Corporate – Technology /
Full Time /
As a trusted global transformation partner, Welocalize accelerates the global business journey by enabling brands and companies to reach, engage, and grow international audiences. Welocalize delivers multilingual content transformation services in translation, localization, and adaptation for over 250 languages with a growing network of over 400,000 in-country linguistic resources. Driving innovation in language services, Welocalize delivers high-quality training data transformation solutions for NLP-enabled machine learning by blending technology and human intelligence to collect, annotate, and evaluate all content types. Our team works across locations in North America, Europe, and Asia serving our global clients in the markets that matter to them.

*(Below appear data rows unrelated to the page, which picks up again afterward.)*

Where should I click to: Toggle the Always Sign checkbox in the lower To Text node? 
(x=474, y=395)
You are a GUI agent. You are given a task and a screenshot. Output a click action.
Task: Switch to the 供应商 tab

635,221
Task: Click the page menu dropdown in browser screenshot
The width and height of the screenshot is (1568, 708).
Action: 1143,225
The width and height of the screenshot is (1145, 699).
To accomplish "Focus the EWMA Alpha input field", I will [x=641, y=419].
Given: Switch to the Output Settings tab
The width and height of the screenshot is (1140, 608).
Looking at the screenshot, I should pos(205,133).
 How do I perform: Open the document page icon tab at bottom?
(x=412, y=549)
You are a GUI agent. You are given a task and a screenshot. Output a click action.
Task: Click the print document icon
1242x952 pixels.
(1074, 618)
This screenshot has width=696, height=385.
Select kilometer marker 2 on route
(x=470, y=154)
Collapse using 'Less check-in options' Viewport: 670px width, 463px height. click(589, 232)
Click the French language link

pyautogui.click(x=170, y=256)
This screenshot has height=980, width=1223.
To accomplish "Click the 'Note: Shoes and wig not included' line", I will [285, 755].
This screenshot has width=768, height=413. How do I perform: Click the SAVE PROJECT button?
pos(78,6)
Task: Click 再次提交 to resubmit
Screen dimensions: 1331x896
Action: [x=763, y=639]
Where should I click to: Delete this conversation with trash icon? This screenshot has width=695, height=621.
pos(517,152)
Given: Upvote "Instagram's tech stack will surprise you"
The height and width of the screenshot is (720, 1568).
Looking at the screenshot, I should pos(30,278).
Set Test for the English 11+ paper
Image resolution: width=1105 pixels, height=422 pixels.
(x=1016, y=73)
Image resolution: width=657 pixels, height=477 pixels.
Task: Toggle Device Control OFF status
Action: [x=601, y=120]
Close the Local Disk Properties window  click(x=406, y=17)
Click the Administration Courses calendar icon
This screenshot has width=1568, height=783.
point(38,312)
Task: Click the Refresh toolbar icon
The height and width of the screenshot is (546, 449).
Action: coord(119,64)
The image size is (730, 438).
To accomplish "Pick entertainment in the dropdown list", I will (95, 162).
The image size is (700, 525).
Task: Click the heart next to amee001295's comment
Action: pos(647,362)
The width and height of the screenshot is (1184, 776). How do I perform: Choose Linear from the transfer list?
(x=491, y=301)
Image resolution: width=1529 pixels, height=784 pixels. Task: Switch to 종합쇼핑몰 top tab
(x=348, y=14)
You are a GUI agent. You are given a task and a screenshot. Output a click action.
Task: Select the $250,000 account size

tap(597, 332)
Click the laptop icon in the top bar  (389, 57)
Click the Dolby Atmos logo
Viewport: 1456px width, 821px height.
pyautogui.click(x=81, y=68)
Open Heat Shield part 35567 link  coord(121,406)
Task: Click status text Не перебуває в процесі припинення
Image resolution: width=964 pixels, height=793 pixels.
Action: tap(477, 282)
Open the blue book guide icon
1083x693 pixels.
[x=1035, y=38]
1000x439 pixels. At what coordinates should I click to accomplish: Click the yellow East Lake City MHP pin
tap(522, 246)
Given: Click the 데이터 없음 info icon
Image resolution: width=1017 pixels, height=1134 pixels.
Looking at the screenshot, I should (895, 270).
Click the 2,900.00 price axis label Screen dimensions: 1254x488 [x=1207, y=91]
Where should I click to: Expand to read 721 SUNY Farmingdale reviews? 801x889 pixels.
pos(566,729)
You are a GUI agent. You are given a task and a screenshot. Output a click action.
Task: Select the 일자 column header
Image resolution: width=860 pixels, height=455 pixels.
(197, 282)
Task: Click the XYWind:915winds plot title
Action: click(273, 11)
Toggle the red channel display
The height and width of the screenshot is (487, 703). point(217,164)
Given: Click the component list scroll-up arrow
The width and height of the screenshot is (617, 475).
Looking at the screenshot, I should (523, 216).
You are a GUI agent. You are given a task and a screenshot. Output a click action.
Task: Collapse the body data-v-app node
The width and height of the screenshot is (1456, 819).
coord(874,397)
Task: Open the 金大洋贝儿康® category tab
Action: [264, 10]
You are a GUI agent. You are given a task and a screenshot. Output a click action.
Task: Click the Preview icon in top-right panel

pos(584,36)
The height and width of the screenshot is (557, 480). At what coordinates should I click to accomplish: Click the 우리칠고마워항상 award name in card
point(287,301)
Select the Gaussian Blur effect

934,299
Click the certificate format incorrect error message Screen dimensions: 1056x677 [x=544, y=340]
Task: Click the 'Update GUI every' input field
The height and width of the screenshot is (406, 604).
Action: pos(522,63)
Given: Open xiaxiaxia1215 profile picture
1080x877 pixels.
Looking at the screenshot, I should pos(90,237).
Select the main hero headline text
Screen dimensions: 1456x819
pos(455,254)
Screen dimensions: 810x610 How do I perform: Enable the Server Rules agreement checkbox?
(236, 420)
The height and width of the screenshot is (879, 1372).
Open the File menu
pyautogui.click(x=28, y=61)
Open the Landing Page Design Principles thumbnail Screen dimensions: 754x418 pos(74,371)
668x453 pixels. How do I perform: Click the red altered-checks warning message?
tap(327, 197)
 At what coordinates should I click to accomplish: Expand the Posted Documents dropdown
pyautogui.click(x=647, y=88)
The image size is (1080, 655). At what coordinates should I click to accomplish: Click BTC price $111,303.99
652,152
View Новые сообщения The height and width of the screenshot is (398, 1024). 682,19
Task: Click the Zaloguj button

To perform this job successfully, an individual must be able to perform each essential duty satisfactorily. The requirements listed below are representative of the knowledge, skill, and/or ability required. Reasonable accommodations may be made to enable individuals with disabilities to perform the essential functions.


The Senior AI Machine Learning Engineer role carries responsibility for the discovery, design, development and implementation leadership of machine learning solutions to improve our corporate services. This includes ownership or oversight of projects from conception to deployment with ML deployment techniques and technologies, specifically the appropriate AWS services, Docker, MLflow, and other tools.
The role involves close collaboration with our team of developers, data engineers, product managers, business process experts and stakeholders to build models and systems that automate and optimize various aspects of our localization and business processes. The role also includes responsibility for establishing best practices with which to optimize and measure the performance of our models and algorithms against business goals.
The Senior AI Machine Learning Engineer provides guidance and support to all members of the AI ML team. Additionally, the role requires effective communication with a diversity of business stakeholders who may have little to no machine-learning knowledge.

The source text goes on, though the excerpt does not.